George Jacques and the Uncle Sam Memorial Foundation have announced the upcoming inaugural tour of the newly created Uncle Sam Trail on April 10th. A special shuttle will begin and end at the Italian Community Center. Kathy Sheehan, RCHS Registrar and County Historian, will be leading the tour, relating the story of Sam Wilson's life and his legacy in Troy.

You can rsvp to:
Joyce and John Musco at 518-237-4446 or Marjorie Mahar DerGurahian at 518-235-8109 or joyce052@aol.com

Tuesday, November 17, 2009

Troy honors Uncle Sam

This article by Tom Caprood at the Troy Record gives some of the history on the importance of Uncle Sam to Troy and the City's annual celebration:

September 13, 2009 TROY — Today is Uncle Sam’s 243rd birthday.

A small crowd of local officials and area veterans gathered at Oakwood Cemetery Saturday for the 51st annual memorial celebration in honor of Sam Wilson, the local man who a national symbol of American pride was based on.

Former City Councilwoman Marjorie Mahar DerGurhian led the ceremony, which discussed how city officials and local supporters of Uncle Sam were able to convince government officials in Washington to have Troy recognized as the official home of Uncle Sam.

Marty Mahar, DerGurhian's father, who passed away in 2007, had emceed the event nearly every year since its inception in 1959.

DerGurhian noted that the city was beginning another 50 years of honoring Uncle Sam and his legacy.

“Uncle Sam became our nation’s symbol because he was industrious, kind, generous, and he was very involved in his community,” said DerGurhian. “Certainly in that spirit that led a committee of veteran’s in 1959 to petition Congress to recognize Samuel Wilson of Troy, N.Y. as the original Uncle Sam.”

She went on to describe how a group known as the Veterans for Uncle Sam organized to have Sam Wilson’s gravesite commemorated as a national shrine in 1958 and how they continued on various trips to Washington to have the city recognized as the home the national symbol and war hero.

While the official public ceremony did not begin until 1959, the group of veterans began laying a wreath on the gravesite in 1958 before the area became a shrine, a practice that individuals from the Korean War Veterans Association and the New York Society of Sons of the War of 1812 carried on during the memorial ceremony.

A resolution recognized Troy as the home of Uncle Sam passed on Sept. 15, 1961.

“We became the home of Uncle Sam even though there were a number a number of other cities throughout the country vying for the same title,” said DerGurhian. “Because of these people, we — Troy, N.Y. — got that designation.”

Read more here.

They want YOU at Uncle Sam exhibit

Times Union's KENNETH C. CROWE II highlighted the recently opened Uncle Sam exhibit at RCHS:

From a chamber pot to kitsch, the facts and legends that surround Uncle Sam will be depicted in a new permanent exhibit at the Rensselaer County Historical Society.

"The legend of Uncle Sam.

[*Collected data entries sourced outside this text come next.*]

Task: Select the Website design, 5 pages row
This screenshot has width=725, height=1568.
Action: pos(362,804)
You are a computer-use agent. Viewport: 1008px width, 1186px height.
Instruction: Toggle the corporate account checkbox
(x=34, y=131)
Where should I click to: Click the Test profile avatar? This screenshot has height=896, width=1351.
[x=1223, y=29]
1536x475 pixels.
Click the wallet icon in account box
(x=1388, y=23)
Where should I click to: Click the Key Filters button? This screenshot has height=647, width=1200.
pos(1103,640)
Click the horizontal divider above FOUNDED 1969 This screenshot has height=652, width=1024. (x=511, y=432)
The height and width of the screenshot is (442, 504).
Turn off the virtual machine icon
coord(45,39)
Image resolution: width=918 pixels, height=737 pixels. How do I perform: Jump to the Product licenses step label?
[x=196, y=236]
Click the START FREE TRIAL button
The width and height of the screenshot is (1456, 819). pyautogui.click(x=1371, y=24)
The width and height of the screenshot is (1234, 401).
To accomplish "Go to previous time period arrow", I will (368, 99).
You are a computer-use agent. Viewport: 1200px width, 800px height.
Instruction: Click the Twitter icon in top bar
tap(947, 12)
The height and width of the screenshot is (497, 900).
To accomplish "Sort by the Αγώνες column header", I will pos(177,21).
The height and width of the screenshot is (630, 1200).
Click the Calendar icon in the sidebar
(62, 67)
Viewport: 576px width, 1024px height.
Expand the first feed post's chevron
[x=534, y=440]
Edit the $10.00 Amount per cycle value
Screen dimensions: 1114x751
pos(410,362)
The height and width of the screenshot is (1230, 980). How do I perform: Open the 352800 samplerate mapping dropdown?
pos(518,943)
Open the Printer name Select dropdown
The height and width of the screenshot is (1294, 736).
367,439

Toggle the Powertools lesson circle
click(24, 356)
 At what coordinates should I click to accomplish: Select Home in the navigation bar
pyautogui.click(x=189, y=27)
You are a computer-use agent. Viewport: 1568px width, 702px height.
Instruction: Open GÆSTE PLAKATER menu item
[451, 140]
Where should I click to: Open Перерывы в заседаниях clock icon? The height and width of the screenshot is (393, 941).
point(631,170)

The history of Uncle Sam. The Rensselaer County Historical Society is the perfect place to be the guardian of Uncle Sam," said Andrew Marietta, interim executive director.
The historical society at 57 Second St. is building the exhibit from the roughly 250 Uncle Sam artifacts in its collection and pieces from the Uncle Sam Memorial Foundation that were displayed at City Hall.

The exhibit's opening runs from 5 to 7 p.m. Wednesday.

The factual story begins with meatpacker Samuel Wilson, who is the officially recognized inspiration for the iconic Uncle Sam characterization that embodies the United States around the globe.

It's Wilson's chamber pot that will be displayed.